Kevin Fenzi wrote:
> On Sat, 26 Feb 2011 07:29:02 -0800
> "Suresh Govindachar" wrote:
>
> Please explain the role played by the material in each
> of the following three rpms found on rpmfusion:
I was able to look inside two of the three rpms -- although
commands like rpm2cpio foo.rmp | cpio -idmv failed to extract
the following rpms either rhel5 or fc5, they could be
extracted using 7zip on Win XP!
> 1) broadcom-wl-5.60.48.36-1.fc13.noarch.rpm
>
> Common files for Broadcom 802.11 STA driver
>
> This package contains the license, readme and
> configuration files for the Broadcom 802.11 Linux STA
> Driver for WiFi, a linux device driver for use with
> Broadcom's BCM4311-, BCM4312-, BCM4321-, and
> BCM4322-based hardware.
Contains:
/etc/modprobe.d/broadcom-wl-blacklist.conf
/usr/share/doc/broadcom-wl-5.60.48.36/LICENSE.txt
/usr/share/doc/broadcom-wl-5.60.48.36/README.txt
cat of broadcom-wl-blacklist.conf
# modules blacklisted for broadcom-wl
blacklist bcm43xx
blacklist ssb
blacklist b43
blacklist ndiswrapper
> 2)
kmod-wl-2.6.35.6-48.fc14.x86_64-5.60.48.36-2.fc14.2.x86_64.rpm
>
> wl kernel module(s) for 2.6.35.6-48.fc14.x86_64
>
> This package provides the wl kernel modules built for
> the Linux kernel 2.6.35.6-48.fc14.x86_64 for the x86_64
> family of processors.
Contains:
/lib/modules/2.6.35.6-48.fc14.x86_64/extra/wl/wl.ko
> 3) kmod-wl-5.60.48.36-2.fc14.2.x86_64.rpm
>
> Metapackage which tracks in wl kernel module for newest kernel
>
> This is a meta-package without payload which sole
> purpose is to require the wl kernel module(s) for the
> newest kernel. to make sure you get it together with a
> new kernel.
The cpio file in the rpm (viz., kmod-wl-5.60.48.36-2.fc14.2.x86_64.cpio)

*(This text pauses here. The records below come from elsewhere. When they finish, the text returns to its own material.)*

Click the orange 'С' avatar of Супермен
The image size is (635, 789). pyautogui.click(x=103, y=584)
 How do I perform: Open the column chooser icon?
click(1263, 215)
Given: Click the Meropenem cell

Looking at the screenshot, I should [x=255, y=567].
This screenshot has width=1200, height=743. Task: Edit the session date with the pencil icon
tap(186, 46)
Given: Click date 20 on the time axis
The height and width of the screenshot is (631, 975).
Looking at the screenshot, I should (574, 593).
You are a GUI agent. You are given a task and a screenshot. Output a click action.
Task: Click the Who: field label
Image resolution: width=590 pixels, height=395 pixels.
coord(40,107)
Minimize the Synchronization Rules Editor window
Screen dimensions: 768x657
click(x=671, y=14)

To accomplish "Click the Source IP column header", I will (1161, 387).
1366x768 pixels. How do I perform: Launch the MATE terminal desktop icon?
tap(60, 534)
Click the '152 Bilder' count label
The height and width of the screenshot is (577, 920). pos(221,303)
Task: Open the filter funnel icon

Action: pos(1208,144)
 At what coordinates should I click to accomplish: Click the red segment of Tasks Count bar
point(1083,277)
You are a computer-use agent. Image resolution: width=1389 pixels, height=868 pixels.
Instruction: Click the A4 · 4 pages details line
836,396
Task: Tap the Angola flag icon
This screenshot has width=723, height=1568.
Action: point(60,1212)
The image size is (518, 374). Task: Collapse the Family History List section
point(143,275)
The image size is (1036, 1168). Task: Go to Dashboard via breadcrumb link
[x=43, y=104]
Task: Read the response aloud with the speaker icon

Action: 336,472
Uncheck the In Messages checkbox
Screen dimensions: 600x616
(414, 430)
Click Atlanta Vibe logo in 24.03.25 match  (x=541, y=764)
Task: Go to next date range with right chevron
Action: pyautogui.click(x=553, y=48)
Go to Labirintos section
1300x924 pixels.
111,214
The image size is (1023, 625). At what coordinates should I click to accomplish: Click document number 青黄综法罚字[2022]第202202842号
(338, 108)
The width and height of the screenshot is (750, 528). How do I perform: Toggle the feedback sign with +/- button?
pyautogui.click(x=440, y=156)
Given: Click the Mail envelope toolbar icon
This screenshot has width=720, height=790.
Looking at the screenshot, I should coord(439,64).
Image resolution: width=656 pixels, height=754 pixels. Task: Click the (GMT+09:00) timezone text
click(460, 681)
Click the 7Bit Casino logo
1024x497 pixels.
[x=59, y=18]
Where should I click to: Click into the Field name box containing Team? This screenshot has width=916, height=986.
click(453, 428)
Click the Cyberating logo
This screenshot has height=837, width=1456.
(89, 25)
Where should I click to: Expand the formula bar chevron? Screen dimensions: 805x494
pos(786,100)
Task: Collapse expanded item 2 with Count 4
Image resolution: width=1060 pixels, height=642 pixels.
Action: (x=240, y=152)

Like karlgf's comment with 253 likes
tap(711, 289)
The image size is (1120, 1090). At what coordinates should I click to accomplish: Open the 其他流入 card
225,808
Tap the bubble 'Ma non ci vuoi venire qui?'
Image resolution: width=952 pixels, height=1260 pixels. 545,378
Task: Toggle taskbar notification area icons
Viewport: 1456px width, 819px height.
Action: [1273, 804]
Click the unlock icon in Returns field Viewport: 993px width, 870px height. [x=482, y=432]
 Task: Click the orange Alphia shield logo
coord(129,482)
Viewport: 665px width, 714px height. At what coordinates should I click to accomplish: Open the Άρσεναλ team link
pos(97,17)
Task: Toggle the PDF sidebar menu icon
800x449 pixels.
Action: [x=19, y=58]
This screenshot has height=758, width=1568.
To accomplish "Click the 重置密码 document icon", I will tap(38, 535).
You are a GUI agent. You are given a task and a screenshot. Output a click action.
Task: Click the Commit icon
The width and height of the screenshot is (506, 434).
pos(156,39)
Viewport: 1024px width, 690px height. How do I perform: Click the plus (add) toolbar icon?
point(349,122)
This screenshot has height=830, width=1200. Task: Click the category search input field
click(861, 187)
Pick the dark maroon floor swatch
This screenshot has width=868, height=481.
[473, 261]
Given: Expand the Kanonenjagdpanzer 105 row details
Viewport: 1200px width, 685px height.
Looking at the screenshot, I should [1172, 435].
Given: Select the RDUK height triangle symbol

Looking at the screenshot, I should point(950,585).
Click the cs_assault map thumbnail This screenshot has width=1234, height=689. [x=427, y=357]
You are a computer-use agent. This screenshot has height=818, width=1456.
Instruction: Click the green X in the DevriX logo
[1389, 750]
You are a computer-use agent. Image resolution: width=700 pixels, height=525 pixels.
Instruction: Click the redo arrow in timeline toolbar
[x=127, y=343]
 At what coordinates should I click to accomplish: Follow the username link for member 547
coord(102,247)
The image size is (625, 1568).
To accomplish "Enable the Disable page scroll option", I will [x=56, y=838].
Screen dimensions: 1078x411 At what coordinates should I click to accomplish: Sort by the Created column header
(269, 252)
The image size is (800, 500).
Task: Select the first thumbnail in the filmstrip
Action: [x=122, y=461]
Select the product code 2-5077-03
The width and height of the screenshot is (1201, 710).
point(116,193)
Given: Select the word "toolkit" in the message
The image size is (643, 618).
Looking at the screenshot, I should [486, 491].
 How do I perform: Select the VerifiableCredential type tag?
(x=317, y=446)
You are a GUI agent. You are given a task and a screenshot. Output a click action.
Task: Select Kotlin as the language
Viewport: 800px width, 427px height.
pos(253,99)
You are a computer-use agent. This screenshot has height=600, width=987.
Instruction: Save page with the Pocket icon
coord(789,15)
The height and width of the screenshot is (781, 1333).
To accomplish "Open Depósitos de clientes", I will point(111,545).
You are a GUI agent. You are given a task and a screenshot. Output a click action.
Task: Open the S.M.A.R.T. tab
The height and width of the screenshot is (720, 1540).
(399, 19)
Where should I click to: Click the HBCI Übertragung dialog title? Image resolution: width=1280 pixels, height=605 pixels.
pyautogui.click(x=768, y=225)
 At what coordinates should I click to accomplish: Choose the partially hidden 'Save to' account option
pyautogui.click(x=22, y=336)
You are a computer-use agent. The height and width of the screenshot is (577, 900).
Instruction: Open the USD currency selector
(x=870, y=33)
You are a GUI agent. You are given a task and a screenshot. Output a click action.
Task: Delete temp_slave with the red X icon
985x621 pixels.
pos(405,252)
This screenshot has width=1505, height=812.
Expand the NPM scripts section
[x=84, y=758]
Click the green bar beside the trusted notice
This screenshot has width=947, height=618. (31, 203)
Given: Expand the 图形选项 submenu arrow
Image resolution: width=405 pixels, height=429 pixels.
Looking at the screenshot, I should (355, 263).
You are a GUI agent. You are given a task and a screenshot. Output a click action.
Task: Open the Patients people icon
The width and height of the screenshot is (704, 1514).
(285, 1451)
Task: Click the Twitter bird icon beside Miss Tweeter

could not be read! I suppose that is what the rpm's author
means by "package without payload".
> The reference URL provided for all three packages is the same,
> viz.,
http://www.broadcom.com/support/802.11/linux_sta.php
>
> (Note that the material on the reference URL is newer than any
> of the three rpms; but what I am trying to understand in this
> thread is the role played by the stuff in each of the 3 rpms.)
You describe the role under each one?
How can we expand on it? :)
I copied the descriptions from rpmfusion; I had to extract
the rpms to understand what they were about!
The common subpackage has the docs and such. The versioned
kmod is one for a specific kernel, and the generic kmod-wl
subpackage is to allow you to pull in the latest specific
kmod version. ;)
I still don't understand how
kmod-wl-5.60.48.36-2.fc14.2.x86_64.rpm
helps achieve what it is supposed to help achieve.